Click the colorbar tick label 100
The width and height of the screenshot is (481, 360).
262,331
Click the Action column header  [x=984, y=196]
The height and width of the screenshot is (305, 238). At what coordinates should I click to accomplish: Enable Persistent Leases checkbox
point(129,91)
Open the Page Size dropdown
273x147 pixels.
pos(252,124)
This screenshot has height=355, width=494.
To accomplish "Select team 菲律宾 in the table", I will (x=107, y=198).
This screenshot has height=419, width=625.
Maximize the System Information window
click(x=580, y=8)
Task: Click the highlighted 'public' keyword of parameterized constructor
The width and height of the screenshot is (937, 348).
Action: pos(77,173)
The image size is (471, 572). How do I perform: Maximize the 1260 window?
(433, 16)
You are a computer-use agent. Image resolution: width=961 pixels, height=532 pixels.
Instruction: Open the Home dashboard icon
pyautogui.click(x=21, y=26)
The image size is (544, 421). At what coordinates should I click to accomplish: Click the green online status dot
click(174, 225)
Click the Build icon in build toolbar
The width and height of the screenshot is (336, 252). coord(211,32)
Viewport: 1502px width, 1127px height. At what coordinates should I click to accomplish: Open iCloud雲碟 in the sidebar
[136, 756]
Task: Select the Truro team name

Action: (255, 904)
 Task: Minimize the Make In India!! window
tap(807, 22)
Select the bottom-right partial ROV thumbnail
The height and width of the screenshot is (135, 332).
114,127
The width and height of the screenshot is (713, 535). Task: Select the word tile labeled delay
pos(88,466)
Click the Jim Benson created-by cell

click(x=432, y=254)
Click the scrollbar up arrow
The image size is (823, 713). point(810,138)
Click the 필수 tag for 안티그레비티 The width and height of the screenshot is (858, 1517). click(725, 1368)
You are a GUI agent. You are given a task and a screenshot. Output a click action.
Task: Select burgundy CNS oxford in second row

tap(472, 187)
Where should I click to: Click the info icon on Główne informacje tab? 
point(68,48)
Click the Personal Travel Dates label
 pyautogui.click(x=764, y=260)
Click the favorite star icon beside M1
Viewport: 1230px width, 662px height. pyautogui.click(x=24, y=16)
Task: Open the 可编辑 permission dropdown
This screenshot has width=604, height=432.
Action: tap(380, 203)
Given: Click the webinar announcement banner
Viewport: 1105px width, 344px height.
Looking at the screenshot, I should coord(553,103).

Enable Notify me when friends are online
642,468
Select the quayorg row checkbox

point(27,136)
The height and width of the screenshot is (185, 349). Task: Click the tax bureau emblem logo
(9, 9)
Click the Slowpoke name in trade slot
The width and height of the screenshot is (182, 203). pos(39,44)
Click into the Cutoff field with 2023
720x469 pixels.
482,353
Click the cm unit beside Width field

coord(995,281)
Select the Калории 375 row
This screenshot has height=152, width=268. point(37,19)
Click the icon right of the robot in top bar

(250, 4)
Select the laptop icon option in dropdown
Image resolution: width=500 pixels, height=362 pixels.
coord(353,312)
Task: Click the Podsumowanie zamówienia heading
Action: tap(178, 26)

○ ○ ○ ○ ○

All of the records should be repeated precisely as written.

● Written answer
Click the colorbar tick label 100
The width and height of the screenshot is (481, 360).
262,331
Click the Action column header  [x=984, y=196]
The height and width of the screenshot is (305, 238). At what coordinates should I click to accomplish: Enable Persistent Leases checkbox
point(129,91)
Open the Page Size dropdown
273x147 pixels.
pos(252,124)
This screenshot has height=355, width=494.
To accomplish "Select team 菲律宾 in the table", I will (x=107, y=198).
This screenshot has height=419, width=625.
Maximize the System Information window
click(x=580, y=8)
Task: Click the highlighted 'public' keyword of parameterized constructor
The width and height of the screenshot is (937, 348).
Action: pos(77,173)
The image size is (471, 572). How do I perform: Maximize the 1260 window?
(433, 16)
You are a computer-use agent. Image resolution: width=961 pixels, height=532 pixels.
Instruction: Open the Home dashboard icon
pyautogui.click(x=21, y=26)
The image size is (544, 421). At what coordinates should I click to accomplish: Click the green online status dot
click(174, 225)
Click the Build icon in build toolbar
The width and height of the screenshot is (336, 252). coord(211,32)
Viewport: 1502px width, 1127px height. At what coordinates should I click to accomplish: Open iCloud雲碟 in the sidebar
[136, 756]
Task: Select the Truro team name

Action: (255, 904)
 Task: Minimize the Make In India!! window
tap(807, 22)
Select the bottom-right partial ROV thumbnail
The height and width of the screenshot is (135, 332).
114,127
The width and height of the screenshot is (713, 535). Task: Select the word tile labeled delay
pos(88,466)
Click the Jim Benson created-by cell

click(x=432, y=254)
Click the scrollbar up arrow
The image size is (823, 713). point(810,138)
Click the 필수 tag for 안티그레비티 The width and height of the screenshot is (858, 1517). click(725, 1368)
You are a GUI agent. You are given a task and a screenshot. Output a click action.
Task: Select burgundy CNS oxford in second row

tap(472, 187)
Where should I click to: Click the info icon on Główne informacje tab? 
point(68,48)
Click the Personal Travel Dates label
 pyautogui.click(x=764, y=260)
Click the favorite star icon beside M1
Viewport: 1230px width, 662px height. pyautogui.click(x=24, y=16)
Task: Open the 可编辑 permission dropdown
This screenshot has width=604, height=432.
Action: tap(380, 203)
Given: Click the webinar announcement banner
Viewport: 1105px width, 344px height.
Looking at the screenshot, I should coord(553,103).

Enable Notify me when friends are online
642,468
Select the quayorg row checkbox

point(27,136)
The height and width of the screenshot is (185, 349). Task: Click the tax bureau emblem logo
(9, 9)
Click the Slowpoke name in trade slot
The width and height of the screenshot is (182, 203). pos(39,44)
Click into the Cutoff field with 2023
720x469 pixels.
482,353
Click the cm unit beside Width field

coord(995,281)
Select the Калории 375 row
This screenshot has height=152, width=268. point(37,19)
Click the icon right of the robot in top bar

(250, 4)
Select the laptop icon option in dropdown
Image resolution: width=500 pixels, height=362 pixels.
coord(353,312)
Task: Click the Podsumowanie zamówienia heading
Action: tap(178, 26)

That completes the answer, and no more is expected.